Segment Start: Data provided
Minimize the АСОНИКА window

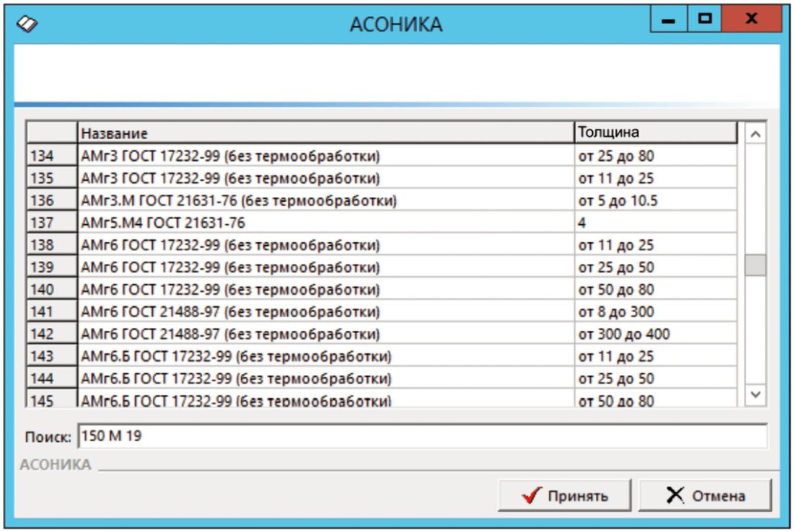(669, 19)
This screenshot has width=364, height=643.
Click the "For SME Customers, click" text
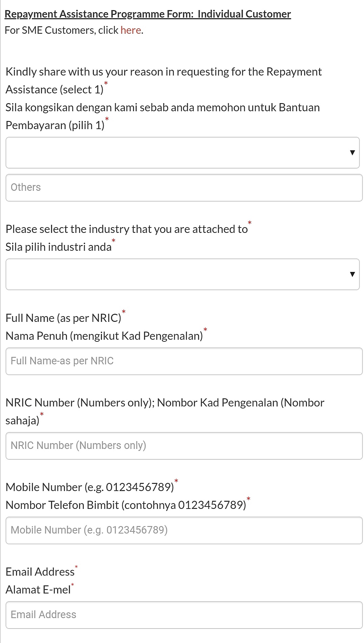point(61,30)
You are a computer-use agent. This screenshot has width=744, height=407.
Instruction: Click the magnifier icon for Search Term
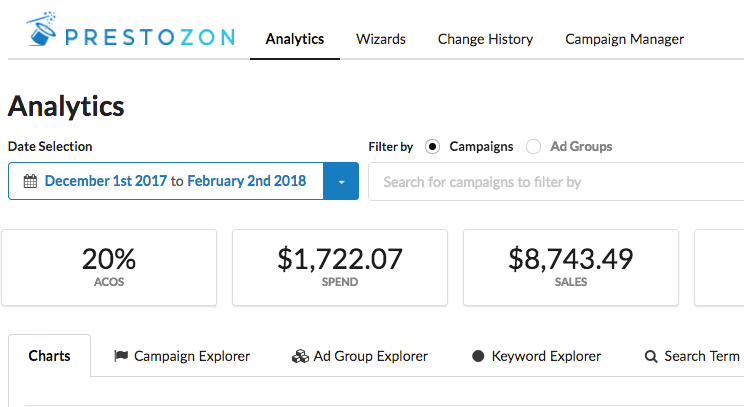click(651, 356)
Segment End: Data provided
▶ [Your instructions] All of the entries above should be copied exactly, with the images left out.

▶ [Result for this exercise]
Minimize the АСОНИКА window

(669, 19)
This screenshot has width=364, height=643.
Click the "For SME Customers, click" text
point(61,30)
You are a computer-use agent. This screenshot has width=744, height=407.
Instruction: Click the magnifier icon for Search Term
click(651, 356)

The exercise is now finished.